RssBot Bugfix 1: Reposting on Restart
17 Mar 2023 3:55 AM python discord rss rssbot
I published my post on RssBot two days ago. It worked successfully on that post — huzzah! — and everything else appeared to be working as well. However, when I stopped RssBot, moved it to a different directory on the server, and restarted it, it sent the post again.
I actually saw this error a couple of days ago, but didn’t have a chance to investigate immediately. That investigation took the form of running export VERBOSE=1, and then running RssBot again. The verbose logs showed that feeds were registering as having a new etag
and last modified time, and most importantly, that their previous entry was one entry behind1.
Since the error was only happening after a restart, and only happening once per restart, I was fairly certain that the issue was with the dumpfiles — the files that store which feeds are being watched in which channels and the most recent post for each of these feeds between restarts — and my suspicion fell on the dump_feeds_to_file()

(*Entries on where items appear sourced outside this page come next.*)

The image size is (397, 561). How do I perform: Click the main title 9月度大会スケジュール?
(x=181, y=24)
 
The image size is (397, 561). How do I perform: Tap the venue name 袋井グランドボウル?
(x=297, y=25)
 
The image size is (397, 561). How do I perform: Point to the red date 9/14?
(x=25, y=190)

function. Here’s the source code for that function:
def dump_feeds_to_file(self):
print("Updating dump files")
with open("feeds.json", "w") as file:
json.dump(self.feeds, file, default=lambda o: o.__dict__, sort_keys=True, indent=4)
with open("feeddata.json", "w") as file:
json.dump(self.feed_data, file, default=lambda o: o.__dict__, sort_keys=True, indent=4)
That function is pretty straightforward, however, and there don’t appear to be any bugs in it. So I looked at where it was being called. dump_feeds_to_file()
was only called in three places:
- After an existing feed is added to a new channel
- After a new feed is added to a channel
- After a feed is removed from the last channel it is being watched in, and is therefore removed entirely.
These are all places that the dumpfiles need to be written. However, they’re not the only places. Looking at that list again now as I’m writing this blog post, it seems as if these places are the places where it would be necessary to write the feeds.json
file, but not necessarily the feeddata.json
file.
This oversight — writing the dumpfiles to disk only when a feed was added or removed — meant that entries could be repeated under the following circumstances:
- The feed is configured to post to at least one channel. Other feeds can also be configured, but our target feed must be.
- When the feed is added, the dumpfiles are saved to disk (existing behavior)
- There is a new entry in the feed, which is sent to the channel.
- RssBot stops (e.g., to be updated) before the dumpfiles are written again (i.e., no feeds are added or removed)
- RssBot is restarted
- The entry is sent to the channel again
To fix this problem, I simply added another dump_feeds_to_file()
call in the async task, right after the feeds have been fetched. This isn’t optimal efficiency-wise, because it writes no matter whether there were new entries every five minutes, but performance is not my main goal here. And this change did actually solve the problem!
-
As I’ll go on to explain, the fact that it was one entry behind was specific to my circumstances, but the important part was that the previous entry could lag behind the most recent entry that had been sent to Discord. ↩